With a doctorate in renewable energy from the University of Queensland, involvement in the construction of the first wind farms in Tasmania and as chair of the Energy Supply Association’s greenhouse policy committee, maintaining a community-focused approach to business is a priority for the Tasmanian-born CEO.
“Our purpose is to see the Tasmanian community prosper from our efforts. It’s a smaller community here and we’re a large player in the community, so that’s certainly a big driver for our staff and to me, that you really can make a difference. By producing improved reliability and a better quality of service, plus providing career development opportunities for people by getting involved in new technology, its very exciting,” Dr Davis said.

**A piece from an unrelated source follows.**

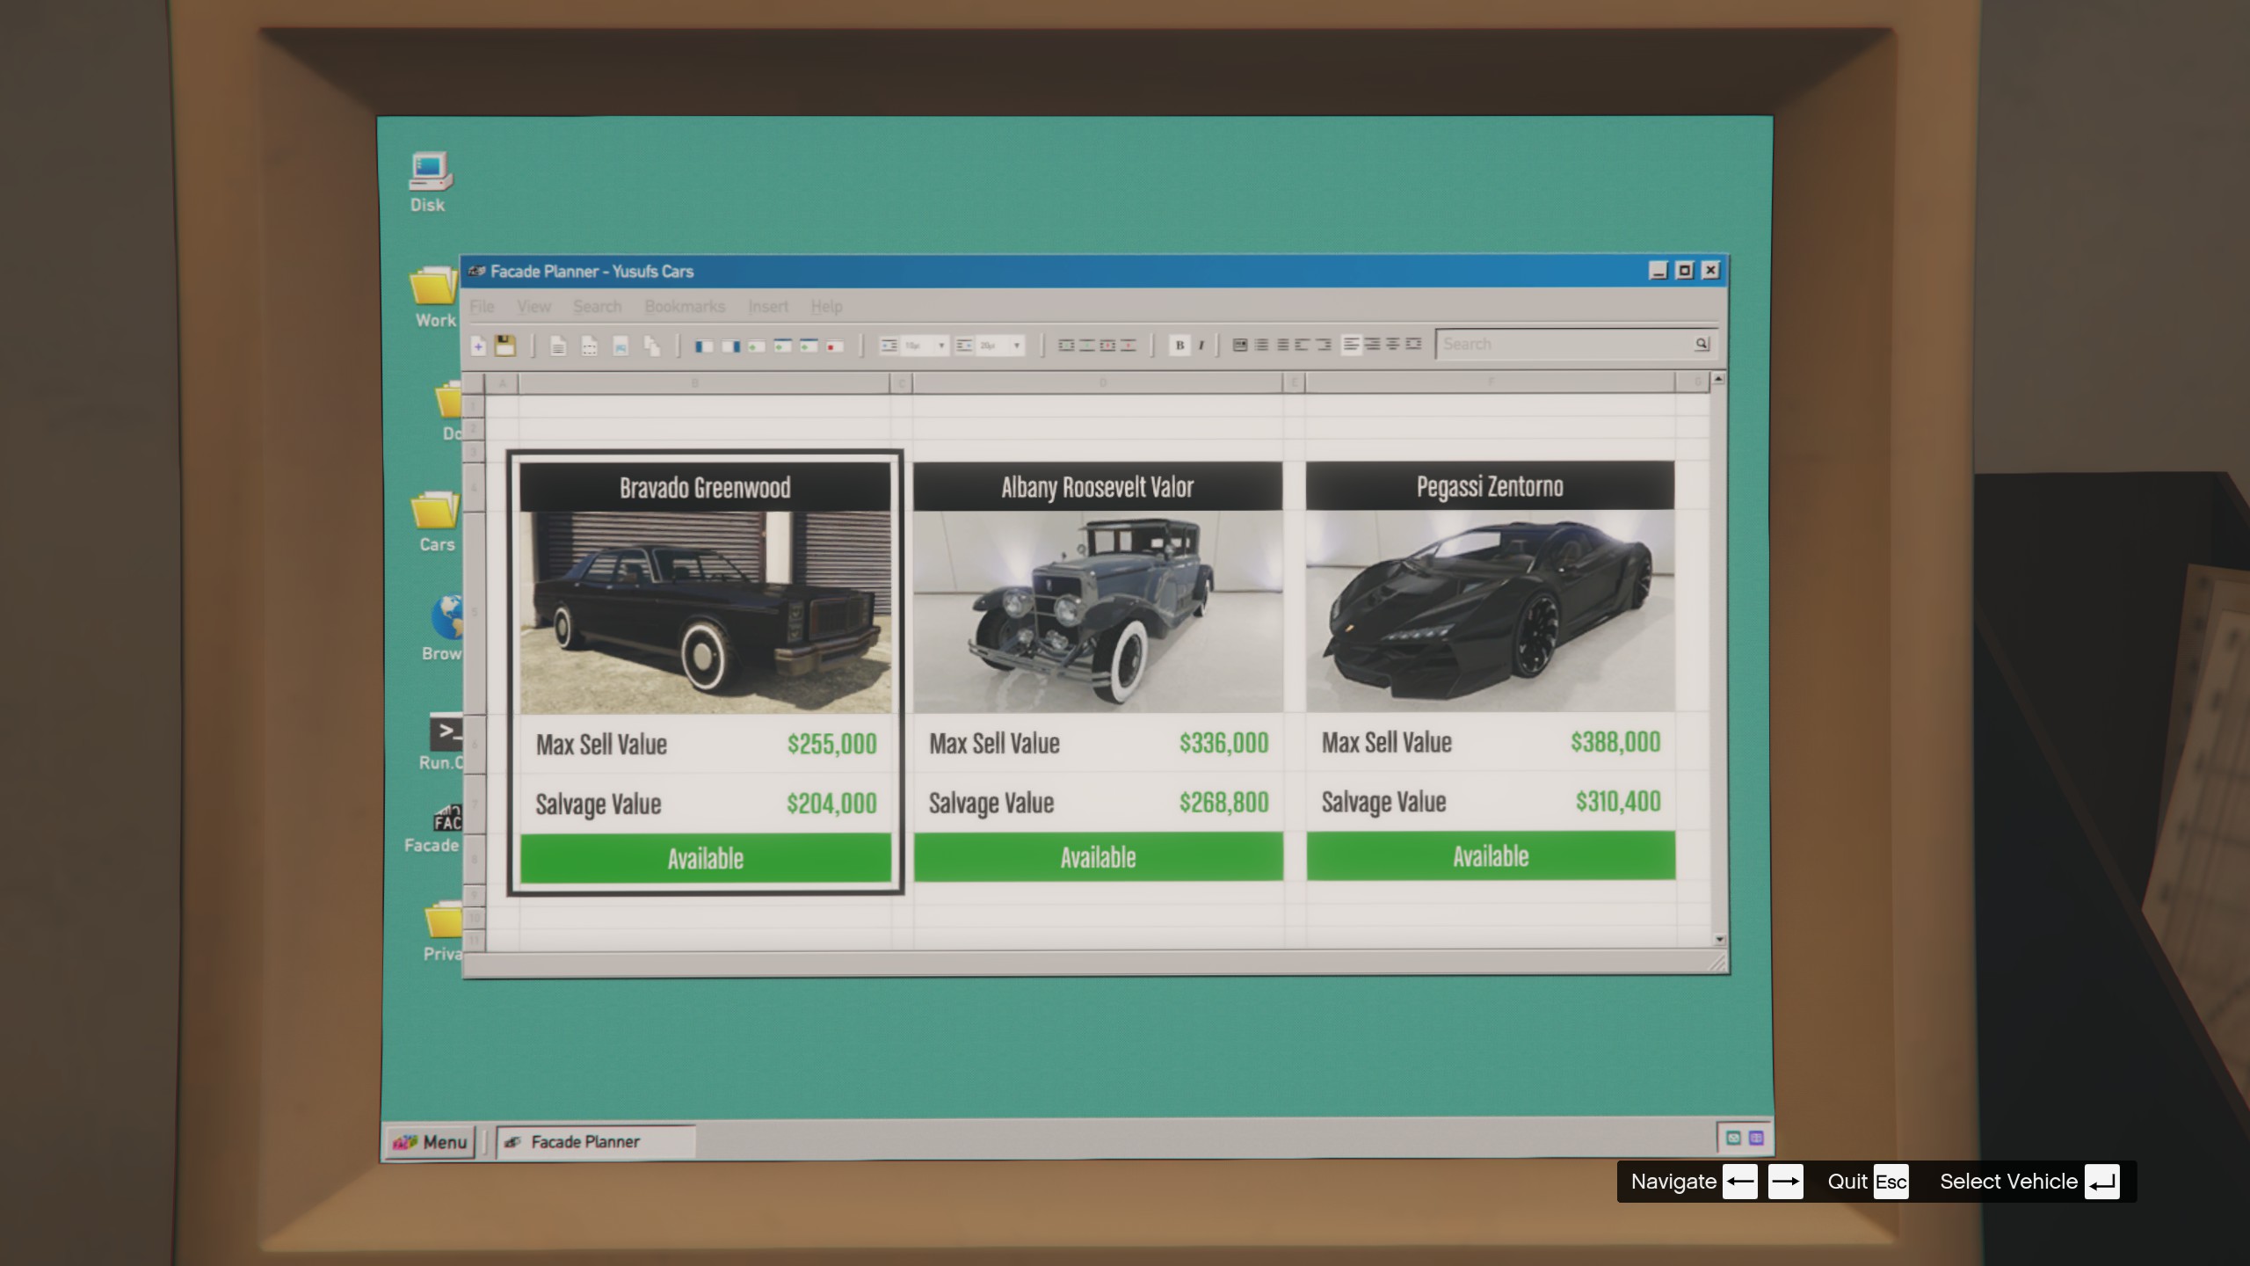
Task: Open the File menu
Action: 482,307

The first 12 months of Aurora Energy’s Cable PI, also known as WireAlert, exceeded expectations by identifying a raft of faults and changing conditions on the Tasmanian network. Looking interstate, the Australian Energy Regulator recently approved a trial in Victoria and indicated that the device can be part of the regulated asset base.
“Aurora chose to invest (in Cable PI) because we thought it was important for safety and we asked the regulator afterward if they thought it was a prudent investment. The Victorian decision means that the AER have indicated this is a sensible way of looking out for safety, in particular broken neutrals on the network. This means that if other distributors follow our lead, they may be elgible for a regulated and guaranteed return on the investment that they make on these devices,” Dr Davis said.

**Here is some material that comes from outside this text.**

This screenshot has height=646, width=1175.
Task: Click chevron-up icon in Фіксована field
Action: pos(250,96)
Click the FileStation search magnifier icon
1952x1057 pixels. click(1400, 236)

Dr Davis said that Aurora Energy has demonstrated through 250,000 customers that the device works and the AER now agrees it is a cost-effective and sensible way of measuring safety and therefore the distributors should be entitled to get a return through the tariffs for this investment.

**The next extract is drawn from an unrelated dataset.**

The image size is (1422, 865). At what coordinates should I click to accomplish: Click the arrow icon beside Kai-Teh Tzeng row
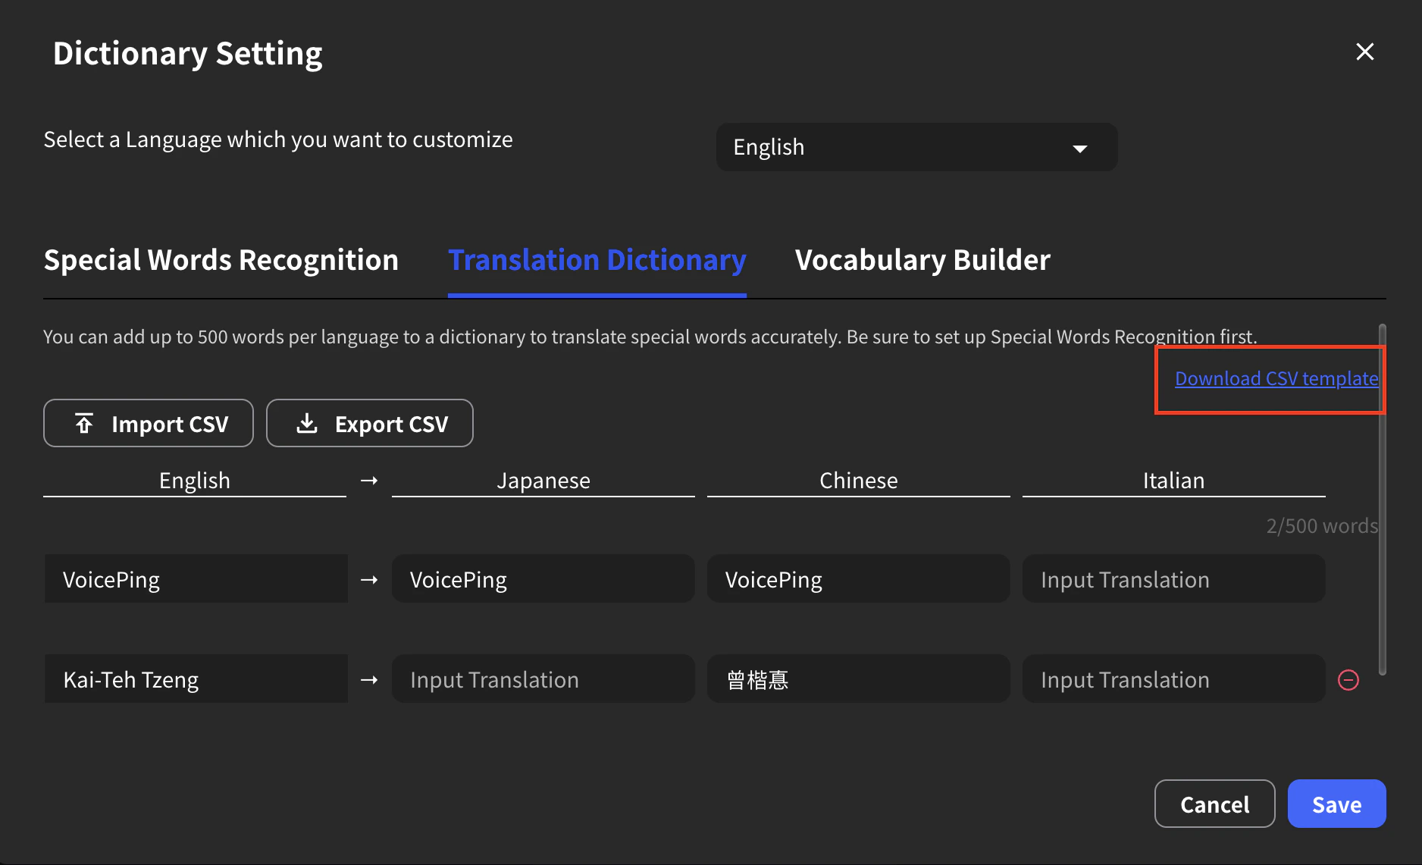point(369,680)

“So we would rather distributors follow our lead, because if there were to be a fatality anywhere in the country as a result of a broken neutral, I’m not quite sure what you would say to the coroner given that the device is now available and could potentially avoid that circumstance,” he said.
“What’s frustrating is that we’re not seeing this technology used widely in the rest of Australia. What we have is about nine distributors out of 13 are now conducting trials. We obviously would like to see WireAlert rolled out fully to distributors networks because this technology keeps customers safe. And it also enables the asset managers to get more information on how their networks actually working, so it’s certainly a great development.”